» **DESCRIPTION OF THE TASK**: Render the lines below as a Markdown table with the columns Row and Line, one numbered row per line, leaving out blank lines.
─── RECORD LIST ───
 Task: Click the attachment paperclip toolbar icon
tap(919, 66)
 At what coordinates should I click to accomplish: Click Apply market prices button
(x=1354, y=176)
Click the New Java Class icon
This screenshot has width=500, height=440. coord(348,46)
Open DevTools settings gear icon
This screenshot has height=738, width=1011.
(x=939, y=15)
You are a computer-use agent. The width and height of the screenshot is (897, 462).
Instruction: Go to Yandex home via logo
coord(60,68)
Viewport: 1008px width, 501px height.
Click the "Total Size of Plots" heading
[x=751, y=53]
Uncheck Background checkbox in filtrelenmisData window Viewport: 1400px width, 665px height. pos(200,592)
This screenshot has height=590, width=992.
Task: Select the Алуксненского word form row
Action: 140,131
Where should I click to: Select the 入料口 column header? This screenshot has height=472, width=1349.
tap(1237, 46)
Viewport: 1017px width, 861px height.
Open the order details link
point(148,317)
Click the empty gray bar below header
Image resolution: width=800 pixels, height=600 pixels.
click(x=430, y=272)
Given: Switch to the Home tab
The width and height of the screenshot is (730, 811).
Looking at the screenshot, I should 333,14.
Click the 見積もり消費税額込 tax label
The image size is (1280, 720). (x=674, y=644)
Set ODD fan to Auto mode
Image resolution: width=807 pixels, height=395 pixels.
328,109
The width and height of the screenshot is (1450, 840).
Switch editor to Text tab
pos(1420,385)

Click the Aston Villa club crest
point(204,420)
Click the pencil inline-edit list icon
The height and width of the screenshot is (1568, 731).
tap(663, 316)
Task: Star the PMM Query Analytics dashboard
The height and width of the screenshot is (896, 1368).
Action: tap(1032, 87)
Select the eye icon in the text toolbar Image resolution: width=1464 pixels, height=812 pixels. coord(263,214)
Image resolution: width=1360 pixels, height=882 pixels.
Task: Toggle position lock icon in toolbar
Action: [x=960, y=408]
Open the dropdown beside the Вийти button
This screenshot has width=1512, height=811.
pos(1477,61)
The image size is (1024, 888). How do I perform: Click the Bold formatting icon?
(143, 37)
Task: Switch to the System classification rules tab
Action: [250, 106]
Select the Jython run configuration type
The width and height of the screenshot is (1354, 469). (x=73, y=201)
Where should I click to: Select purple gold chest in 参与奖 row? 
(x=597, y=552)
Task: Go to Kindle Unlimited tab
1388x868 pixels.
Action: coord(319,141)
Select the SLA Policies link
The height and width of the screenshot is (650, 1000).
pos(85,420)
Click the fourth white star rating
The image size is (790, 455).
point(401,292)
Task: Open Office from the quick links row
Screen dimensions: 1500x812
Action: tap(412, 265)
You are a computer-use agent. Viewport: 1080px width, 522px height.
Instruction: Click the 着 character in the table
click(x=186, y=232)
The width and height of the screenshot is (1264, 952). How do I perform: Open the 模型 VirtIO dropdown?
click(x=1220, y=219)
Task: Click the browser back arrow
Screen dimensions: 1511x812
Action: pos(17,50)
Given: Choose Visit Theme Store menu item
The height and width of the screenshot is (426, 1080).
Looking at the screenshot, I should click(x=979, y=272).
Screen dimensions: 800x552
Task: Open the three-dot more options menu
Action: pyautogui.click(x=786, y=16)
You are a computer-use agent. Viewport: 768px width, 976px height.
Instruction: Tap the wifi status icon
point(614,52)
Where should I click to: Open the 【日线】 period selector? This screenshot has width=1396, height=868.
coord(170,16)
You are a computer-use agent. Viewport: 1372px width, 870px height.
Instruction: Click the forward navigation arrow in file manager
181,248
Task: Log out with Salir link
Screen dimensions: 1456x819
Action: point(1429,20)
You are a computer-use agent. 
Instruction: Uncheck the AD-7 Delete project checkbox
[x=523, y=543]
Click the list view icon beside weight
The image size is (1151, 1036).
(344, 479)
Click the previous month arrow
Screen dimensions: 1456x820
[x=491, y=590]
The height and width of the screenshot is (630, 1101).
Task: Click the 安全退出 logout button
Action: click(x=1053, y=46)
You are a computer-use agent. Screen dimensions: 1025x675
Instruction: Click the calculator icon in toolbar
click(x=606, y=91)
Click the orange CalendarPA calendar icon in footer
───
» **THE SOLUTION**:
| Row | Line |
|---|---|
| 1 |  Task: Click the attachment paperclip toolbar icon |
| 2 | tap(919, 66) |
| 3 |  At what coordinates should I click to accomplish: Click Apply market prices button |
| 4 | (x=1354, y=176) |
| 5 | Click the New Java Class icon |
| 6 | This screenshot has width=500, height=440. coord(348,46) |
| 7 | Open DevTools settings gear icon |
| 8 | This screenshot has height=738, width=1011. |
| 9 | (x=939, y=15) |
| 10 | You are a computer-use agent. The width and height of the screenshot is (897, 462). |
| 11 | Instruction: Go to Yandex home via logo |
| 12 | coord(60,68) |
| 13 | Viewport: 1008px width, 501px height. |
| 14 | Click the "Total Size of Plots" heading |
| 15 | [x=751, y=53] |
| 16 | Uncheck Background checkbox in filtrelenmisData window Viewport: 1400px width, 665px height. pos(200,592) |
| 17 | This screenshot has height=590, width=992. |
| 18 | Task: Select the Алуксненского word form row |
| 19 | Action: 140,131 |
| 20 | Where should I click to: Select the 入料口 column header? This screenshot has height=472, width=1349. |
| 21 | tap(1237, 46) |
| 22 | Viewport: 1017px width, 861px height. |
| 23 | Open the order details link |
| 24 | point(148,317) |
| 25 | Click the empty gray bar below header |
| 26 | Image resolution: width=800 pixels, height=600 pixels. |
| 27 | click(x=430, y=272) |
| 28 | Given: Switch to the Home tab |
| 29 | The width and height of the screenshot is (730, 811). |
| 30 | Looking at the screenshot, I should 333,14. |
| 31 | Click the 見積もり消費税額込 tax label |
| 32 | The image size is (1280, 720). (x=674, y=644) |
| 33 | Set ODD fan to Auto mode |
| 34 | Image resolution: width=807 pixels, height=395 pixels. |
| 35 | 328,109 |
| 36 | The width and height of the screenshot is (1450, 840). |
| 37 | Switch editor to Text tab |
| 38 | pos(1420,385) |
| 39 | Click the Aston Villa club crest |
| 40 | point(204,420) |
| 41 | Click the pencil inline-edit list icon |
| 42 | The height and width of the screenshot is (1568, 731). |
| 43 | tap(663, 316) |
| 44 | Task: Star the PMM Query Analytics dashboard |
| 45 | The height and width of the screenshot is (896, 1368). |
| 46 | Action: tap(1032, 87) |
| 47 | Select the eye icon in the text toolbar Image resolution: width=1464 pixels, height=812 pixels. coord(263,214) |
| 48 | Image resolution: width=1360 pixels, height=882 pixels. |
| 49 | Task: Toggle position lock icon in toolbar |
| 50 | Action: [x=960, y=408] |
| 51 | Open the dropdown beside the Вийти button |
| 52 | This screenshot has width=1512, height=811. |
| 53 | pos(1477,61) |
| 54 | The image size is (1024, 888). How do I perform: Click the Bold formatting icon? |
| 55 | (143, 37) |
| 56 | Task: Switch to the System classification rules tab |
| 57 | Action: [250, 106] |
| 58 | Select the Jython run configuration type |
| 59 | The width and height of the screenshot is (1354, 469). (x=73, y=201) |
| 60 | Where should I click to: Select purple gold chest in 参与奖 row?  |
| 61 | (x=597, y=552) |
| 62 | Task: Go to Kindle Unlimited tab |
| 63 | 1388x868 pixels. |
| 64 | Action: coord(319,141) |
| 65 | Select the SLA Policies link |
| 66 | The height and width of the screenshot is (650, 1000). |
| 67 | pos(85,420) |
| 68 | Click the fourth white star rating |
| 69 | The image size is (790, 455). |
| 70 | point(401,292) |
| 71 | Task: Open Office from the quick links row |
| 72 | Screen dimensions: 1500x812 |
| 73 | Action: tap(412, 265) |
| 74 | You are a computer-use agent. Viewport: 1080px width, 522px height. |
| 75 | Instruction: Click the 着 character in the table |
| 76 | click(x=186, y=232) |
| 77 | The width and height of the screenshot is (1264, 952). How do I perform: Open the 模型 VirtIO dropdown? |
| 78 | click(x=1220, y=219) |
| 79 | Task: Click the browser back arrow |
| 80 | Screen dimensions: 1511x812 |
| 81 | Action: pos(17,50) |
| 82 | Given: Choose Visit Theme Store menu item |
| 83 | The height and width of the screenshot is (426, 1080). |
| 84 | Looking at the screenshot, I should click(x=979, y=272). |
| 85 | Screen dimensions: 800x552 |
| 86 | Task: Open the three-dot more options menu |
| 87 | Action: pyautogui.click(x=786, y=16) |
| 88 | You are a computer-use agent. Viewport: 768px width, 976px height. |
| 89 | Instruction: Tap the wifi status icon |
| 90 | point(614,52) |
| 91 | Where should I click to: Open the 【日线】 period selector? This screenshot has width=1396, height=868. |
| 92 | coord(170,16) |
| 93 | You are a computer-use agent. Viewport: 1372px width, 870px height. |
| 94 | Instruction: Click the forward navigation arrow in file manager |
| 95 | 181,248 |
| 96 | Task: Log out with Salir link |
| 97 | Screen dimensions: 1456x819 |
| 98 | Action: point(1429,20) |
| 99 | You are a computer-use agent.  |
| 100 | Instruction: Uncheck the AD-7 Delete project checkbox |
| 101 | [x=523, y=543] |
| 102 | Click the list view icon beside weight |
| 103 | The image size is (1151, 1036). |
| 104 | (344, 479) |
| 105 | Click the previous month arrow |
| 106 | Screen dimensions: 1456x820 |
| 107 | [x=491, y=590] |
| 108 | The height and width of the screenshot is (630, 1101). |
| 109 | Task: Click the 安全退出 logout button |
| 110 | Action: click(x=1053, y=46) |
| 111 | You are a computer-use agent. Screen dimensions: 1025x675 |
| 112 | Instruction: Click the calculator icon in toolbar |
| 113 | click(x=606, y=91) |
| 114 | Click the orange CalendarPA calendar icon in footer |